-- What is needed --
For each line below that holds "menu", return the line as it stands.

(Data entries)

★ ★ ★

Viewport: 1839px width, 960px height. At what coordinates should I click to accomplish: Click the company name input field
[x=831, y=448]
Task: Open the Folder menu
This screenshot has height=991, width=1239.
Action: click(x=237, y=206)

★ ★ ★

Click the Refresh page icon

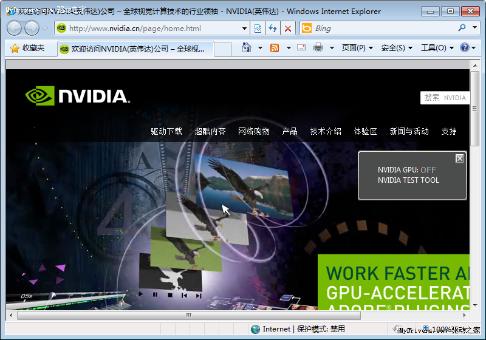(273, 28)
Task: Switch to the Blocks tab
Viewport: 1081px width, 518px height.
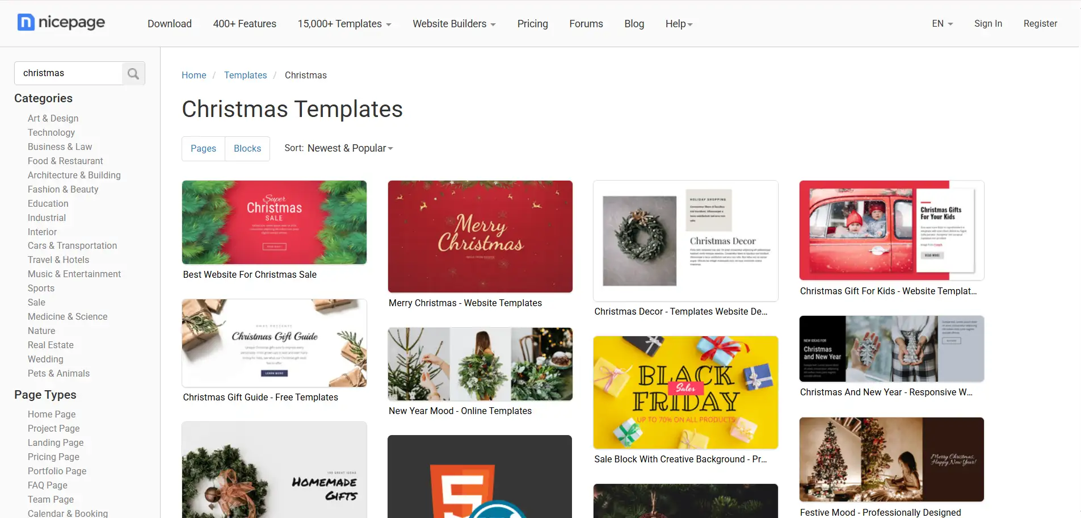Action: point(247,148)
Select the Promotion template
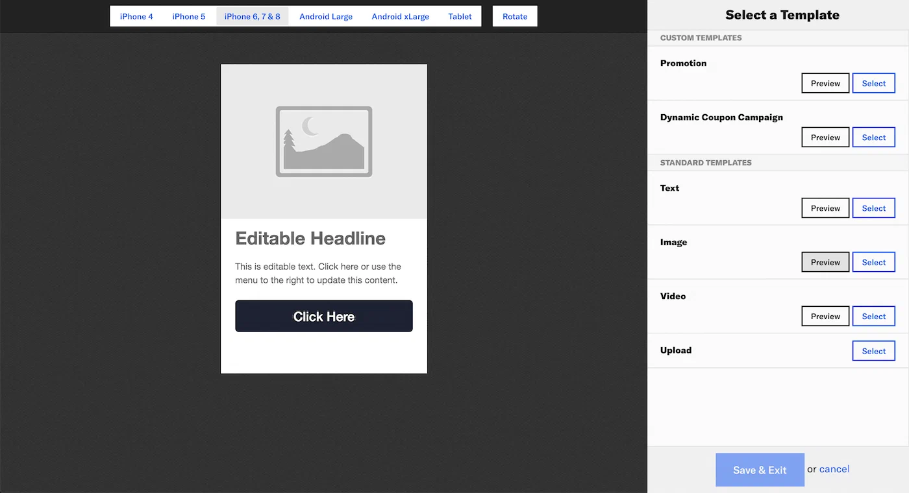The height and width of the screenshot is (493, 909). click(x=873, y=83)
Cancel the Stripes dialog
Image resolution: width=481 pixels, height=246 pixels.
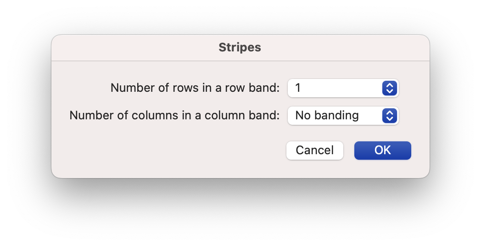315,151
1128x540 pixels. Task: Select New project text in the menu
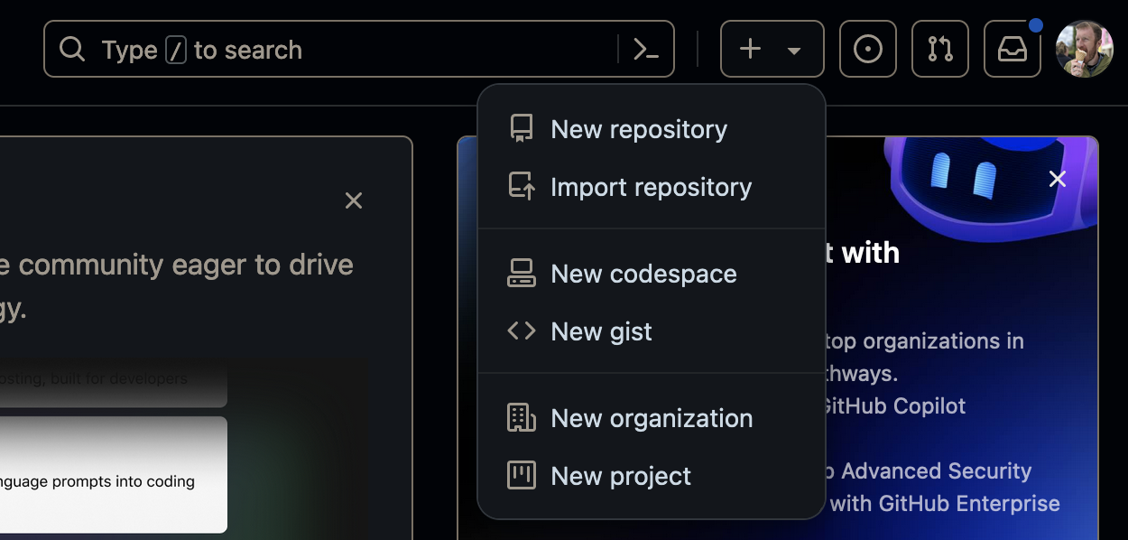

★ ★ ★

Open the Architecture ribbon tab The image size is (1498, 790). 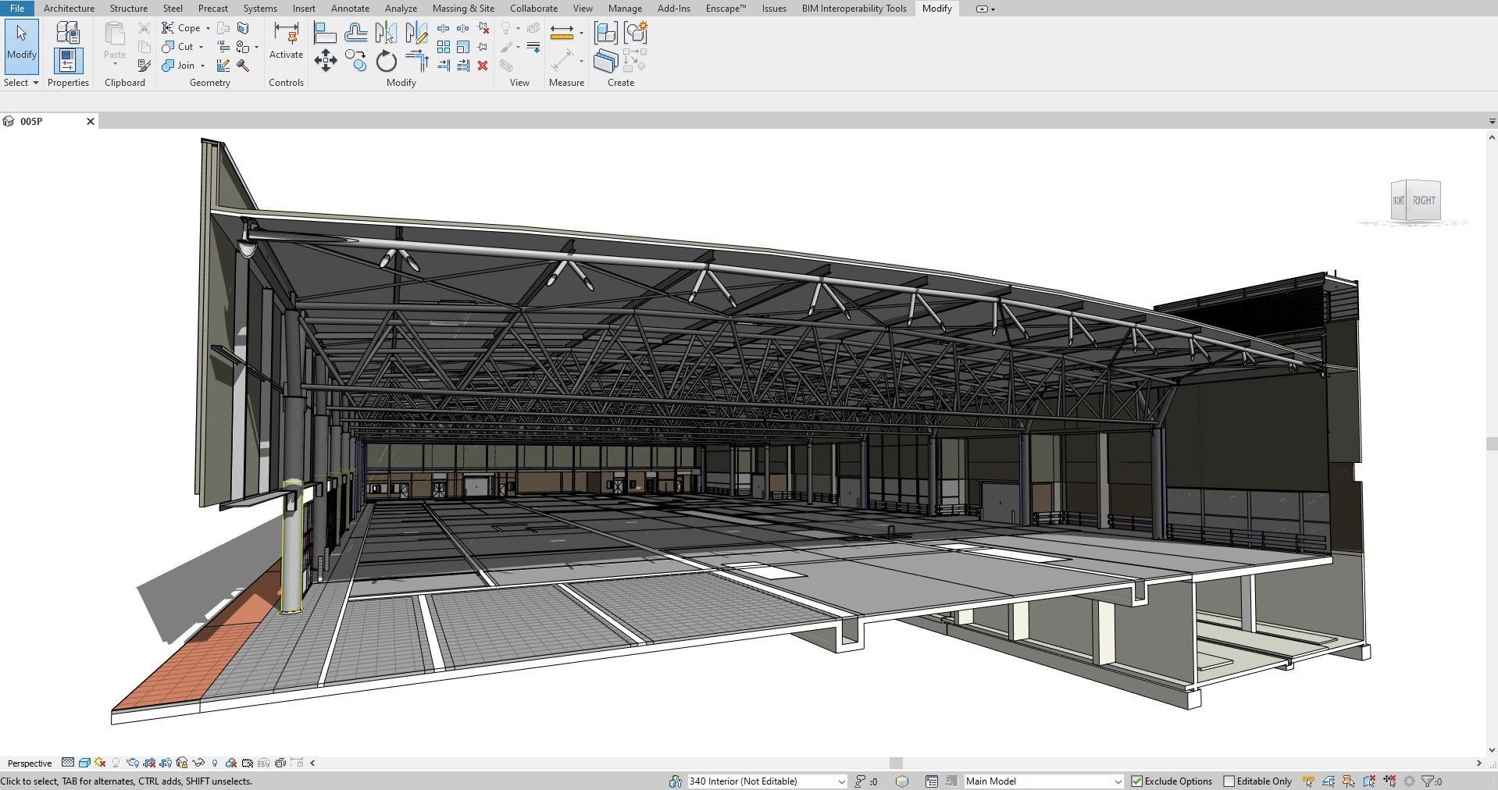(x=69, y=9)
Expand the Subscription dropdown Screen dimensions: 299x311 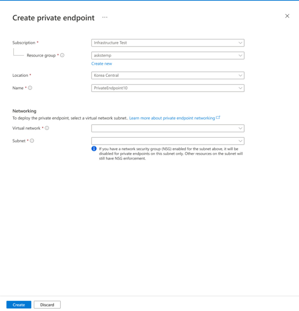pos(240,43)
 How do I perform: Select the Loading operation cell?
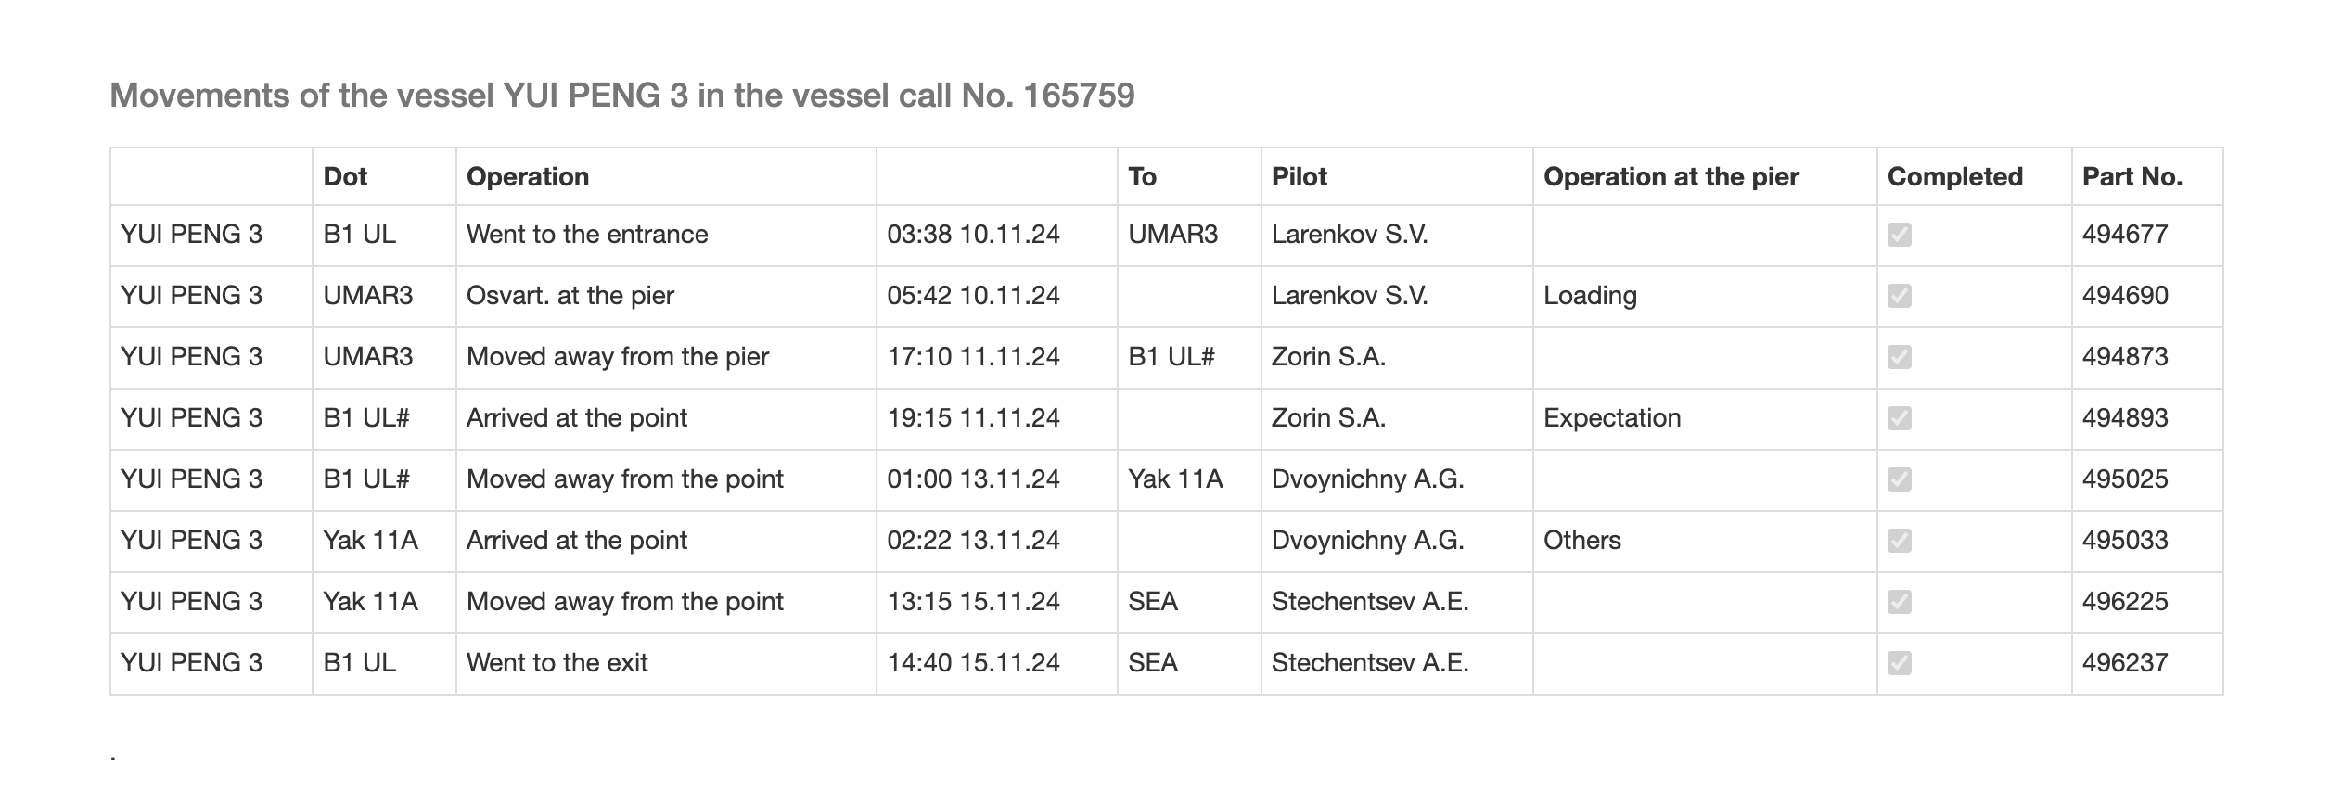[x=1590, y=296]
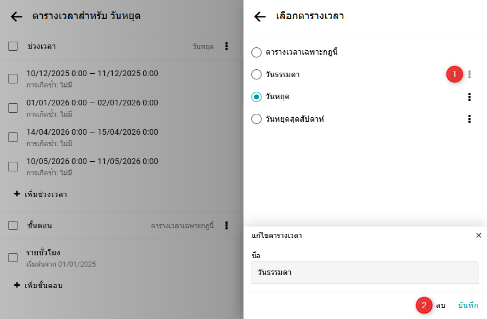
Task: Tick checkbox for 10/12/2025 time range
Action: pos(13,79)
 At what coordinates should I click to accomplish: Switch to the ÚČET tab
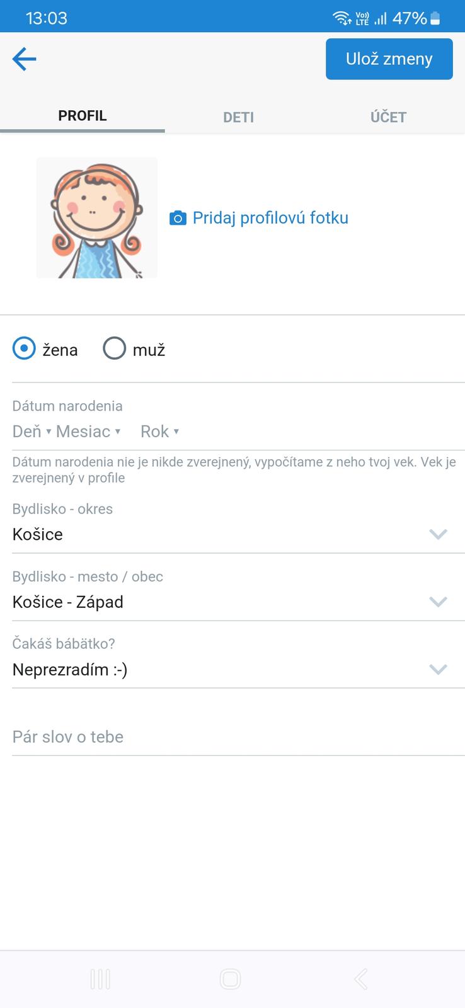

★ ★ ★

-- The completed task --
Task: Open the Folder menu
1128x540 pixels. Task: Select New project text in the menu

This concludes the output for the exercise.